Text shown START

Hoeven Secures Over $5 Million For CO2 Sequestration & Monitoring at Largest Coal-Based CCUS Project in The World
Senator Pushing Back on Unworkable EPA Mandates to Ensure Access to Baseload Power, Outlines EERC-DGC Project
GRAND FORKS, N.D. – Senator John Hoeven today announced a $5.1 million award to advance carbon capture, utilization and storage (CCUS) monitoring at the Great Plains Synfuels Plant. The monitoring and sequestration project, which is being led by the Energy & Environmental Research Center (EERC), is key to the development of commercially-viable CCUS. Further, the project will advance the expansion of CCUS at the Dakota Gasification Company’s (DGC) Great Plains Synfuels Plant, which would make the facility the largest coal-based CCUS project utilizing geologic storage in the world and the first project in the U.S. to utilize both enhanced oil recovery and geologic storage.
Today’s award comes as part of Hoeven’s broader efforts to ensure continued access to affordable and reliable baseload power sources, like coal. To this end, Hoeven is pushing back against costly, burdensome rules being advanced by the Biden administration, including the Mercury and Air Toxics Standard (MATS) rule and the Clean Power Plan 2.0:
- Hoeven is leading a Congressional Review Act (CRA) resolution of disapproval to stop the Biden administration’s final MATS rule.
- Hoeven raised these issues at a Senate Appropriations Committee hearing this week with Environmental Protection Agency (EPA) Administrator Michael Regan.
- The senator pressed Regan to rescind unworkable mandates that are not technically or commercially feasible.
- Hoeven stressed that such overreaches undermine investments like those being made by DGC, Minnkota Power and Rainbow Energy.

Text shown END
Given data START

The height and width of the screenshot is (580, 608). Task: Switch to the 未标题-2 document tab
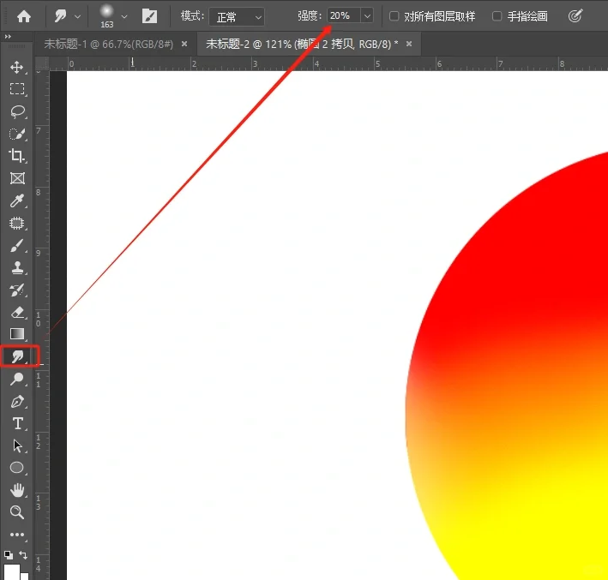point(300,44)
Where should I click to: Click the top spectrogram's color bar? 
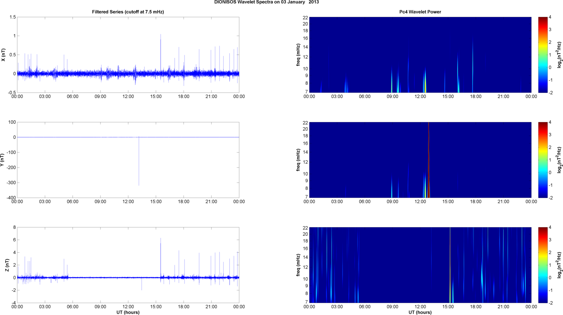pos(543,55)
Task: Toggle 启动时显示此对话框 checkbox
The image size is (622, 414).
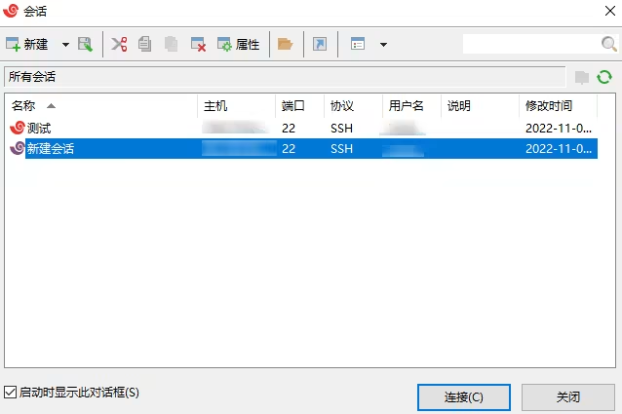Action: click(x=11, y=393)
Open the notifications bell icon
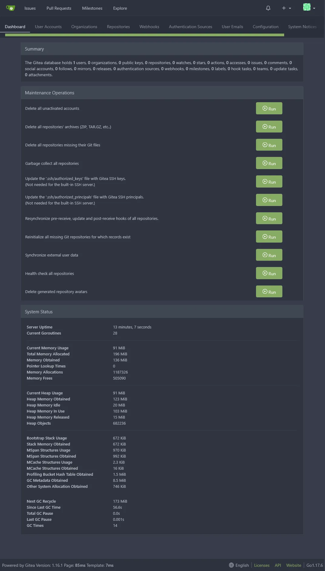Screen dimensions: 325x571 pos(268,8)
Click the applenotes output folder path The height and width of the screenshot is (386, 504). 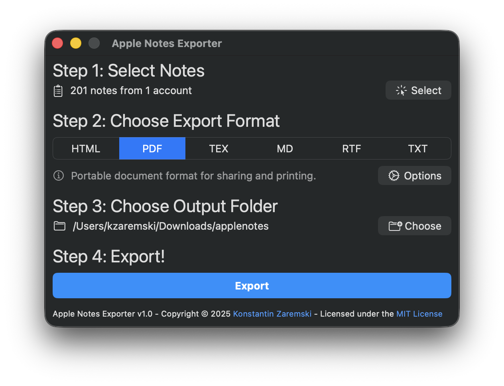(x=171, y=226)
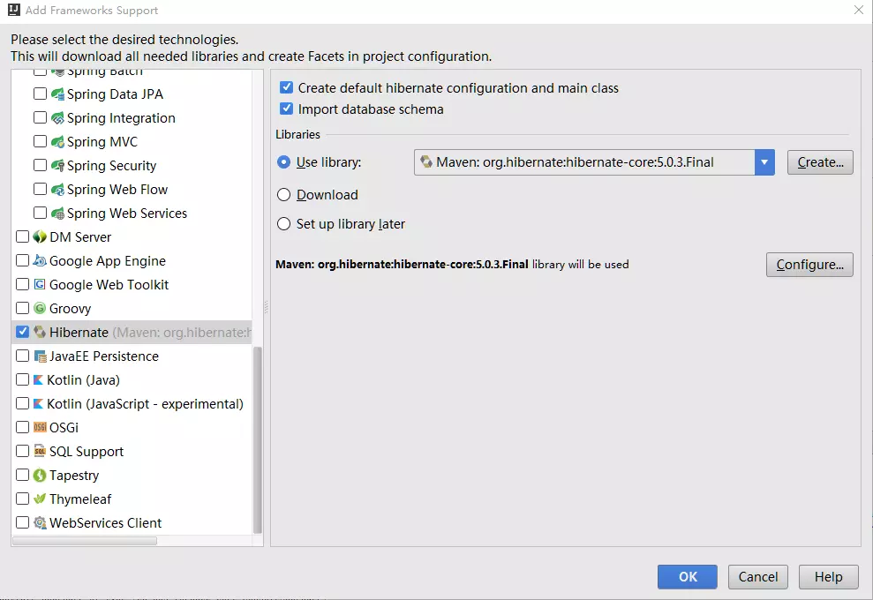Select the Download radio button
873x600 pixels.
coord(284,195)
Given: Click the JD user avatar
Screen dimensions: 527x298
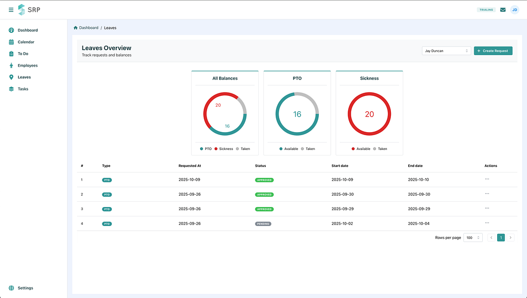Looking at the screenshot, I should 515,9.
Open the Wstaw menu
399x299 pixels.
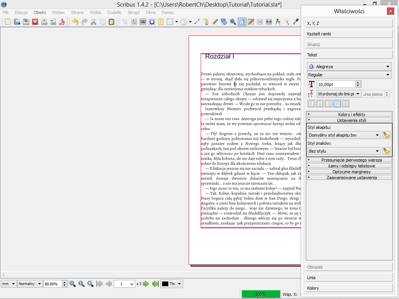point(58,12)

Given data END

List of tasks:
a - Can you summarize the article on Senator Hoeven's carbon capture funding in two sentences?
b - Would you resume the article on Senator Hoeven's carbon capture funding, picking up after its last sentence?

Answers to the exercise:
a - Senator John Hoeven announced a $5.1 million award for an EERC-led project to advance CCUS monitoring and sequestration at the Great Plains Synfuels Plant, which would help make it the largest coal-based CCUS project using geologic storage in the world. The award is part of his broader effort to keep baseload power like coal affordable and reliable, which includes leading a resolution to stop the Biden administration's final MATS rule and pressing EPA Administrator Michael Regan to rescind unworkable mandates.

b -
“This $5.1 million award is a crucial investment in the future of CCUS and baseload power. Under this project, EERC is developing cost-effective methods for monitoring and verifying CO2 storage. That’s key not only to the DGC project, which is the largest of its kind in the world, but to all of the coal-based CCUS projects across our state,” said Hoeven. “This is about ensuring the affordability and reliability of the grid, but these investments can’t come to fruition if the Biden administration continues to attack our baseload power sources, like coal. The unworkable mandates being pushed by the EPA, like the MATS rule, directly harm our ability to develop and implement commercially-viable CCUS, which not only would benefit the U.S., but could help improve environmental stewardship around the world. Such federal overreaches defy common sense, and we will continue to push back on them.”
DGC CO2 Sequestration & Monitoring Project
Under this award, EERC will evaluate technologies to improve, and reduce the cost of, the monitoring and verification of CO2 sequestered using geologic storage. Doing so will better enable project developers to utilize the 45Q tax credit, one of the most important incentives for CCUS projects. Today’s funding comes in addition to $1.4 million that Hoeven previously secured for the initial monitoring project, bringing the total funding to $6.5 million. As a member of the Senate Energy and Water Development Appropriations Committee, Hoeven:
- Worked to fund and advance the awards under the U.S. Department of Energy’s (DOE) longstanding cooperative agreement with EERC.
- Repeatedly raised the priority with DOE officials, including the Secretary of Energy.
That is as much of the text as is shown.